Les banquiers suisses ont demandé lundi à ce qu'une solution soit trouvée dans le litige qui oppose la Confédération aux Etats-Unis sur l'évasion fiscale, alors que Washington a fixé un ultimatum à Berne pour transmettre les données bancaires de fraudeurs présumés.
"La Suisse n'est pas une république bananière", a lancé le président de l'Association suisse des banquiers (ASB), Patrick Odier.
Le lobby bancaire, qui regroupe 355 établissements financiers, réagissait aux révélations faites par la presse helvétique, selon laquelle les autorités américaines ont donné jusqu'à mardi à la Suisse pour transmettre les données bancaires de fraudeurs du fisc aux Etats-Unis qui auraient dissimulé leurs avoirs dans la Confédération.
Selon la Sonntagszeitung, qui se base sur une lettre envoyée par le vice-ministre américain de la Justice James Cole, Washington exige d'ici mardi des données de la deuxième banque helvétique Credit Suisse.
D'autres établissements sont également concernés, notamment Wegelin, Julius Baer, la Banque cantonale de Zurich et la banque cantonale de Bâle, selon le journal dominical.
Le Département fédéral des Finances, contacté par l'AFP, a indiqué mener des discussions avec les Etats-Unis sur l'aide administrative. "Nous ne commentons pas les étapes individuelles" des discussions, a précisé un porte-parole.
Ce dernier a souligné qu'un échange détaillé de données bancaires ne pouvait se faire "que sur la base de la législation existante", soit selon l'accord révisé de double imposition conclu en juin 2009 entre la Suisse et les Etats-Unis. Le document a été ratifié par les députés helvétiques, mais n'a toujours pas été validé aux Etats-Unis.
L'accord prévoit l'échange de renseignements uniquement au cas par cas et en réponse à des demandes "concrètes" et "fondées".
L'Association suisse des banquiers poursuit le même argumentaire. "La solution (avec les Etats-Unis) doit être globale, finale et doit correspondre au droit suisse existant", a insisté M. Odier.
"Les Etats-Unis sont trop puissants" et "les agissements des procureurs américains sont trop vigoureux", a-t-il estimé, concédant cependant que certains banquiers helvétiques ont agi de manière "trop insouciante" par le passé en acceptant de l'argent issu de l'évasion fiscale.
"L'ombre du passé nous rattrape une fois de plus", a souligné M. Odier, ajoutant que les banques suisses devaient payer pour d'éventuels agissements non réguliers aux Etats-Unis.
Ce nouveau rebondissement rappelle en effet le sort qu'avait subi la première banque suisse UBS, obligée de divulguer aux autorités américaines les noms de 4.450 clients américains auxquels elle avait offert de cacher des fonds au fisc.
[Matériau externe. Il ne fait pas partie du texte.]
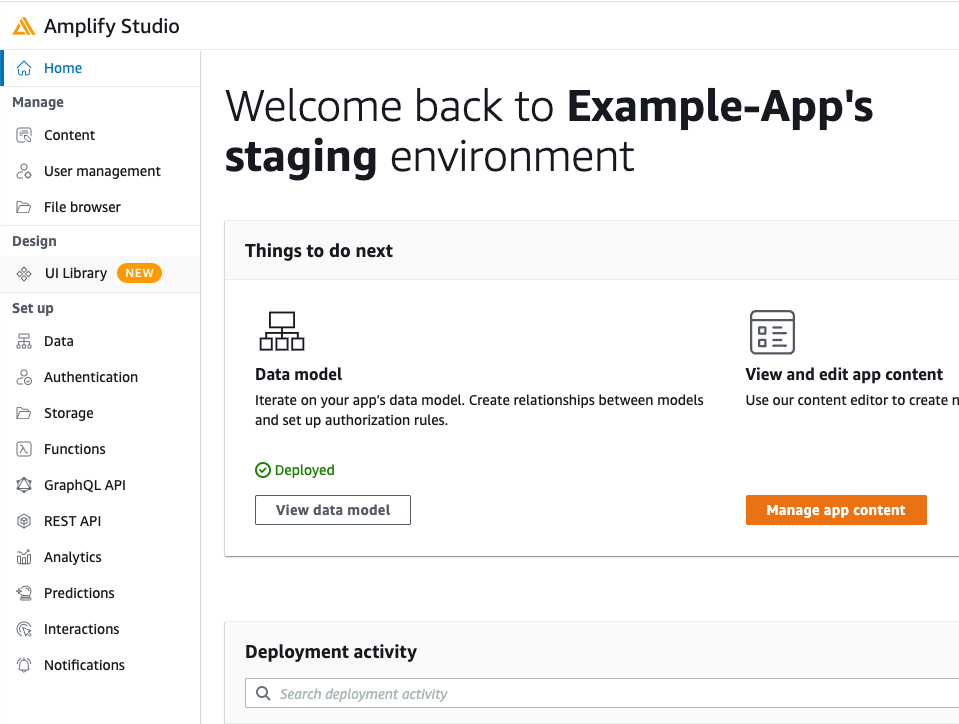The width and height of the screenshot is (959, 724).
Task: Click the GraphQL API bell icon
Action: click(22, 485)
L'établissement avait également payé une amende de 780 millions de dollars.
Selon un banquier anonyme cité par la SonntagsZeitung, les établissements helvétiques pourraient régler une amende d'environ 2 milliards de francs suisses pour solder cette nouvelle affaire.
Mais selon un analyste interrogé par l'AFP, ce montant est "sans fondement".
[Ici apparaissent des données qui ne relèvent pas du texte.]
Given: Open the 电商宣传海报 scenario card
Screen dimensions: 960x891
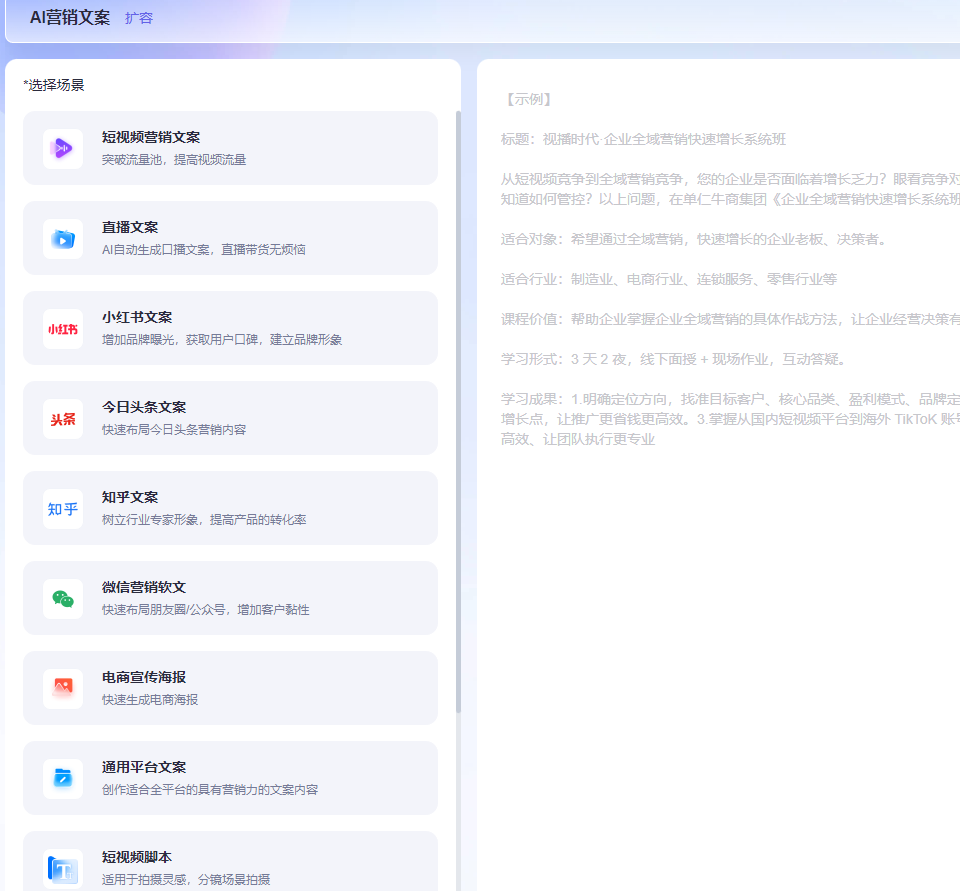Looking at the screenshot, I should point(230,687).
"Vu tous les problèmes, je préfèrerais que les banques suisses abandonnent complètement (l'activité de) banque privée aux Etats-Unis et réfléchissent très sérieusement (à l'avenir) de la banque d'affaires" dans ce pays, a-t-il ajouté.
Pour les spécialistes de Deutsche Bank, les banques suisses devront choisir entre refuser de coopérer avec Washington ou violer le droit suisse.
Face à ces difficultés, les valeurs bancaires chutaient à la Bourse suisse, Credit Suisse perdant 7,26% à 20,18 francs suisse et UBS reculant de 5,8% à 10,40 francs suisses dans un marché en baisse de 2,70% à 12H29 GMT.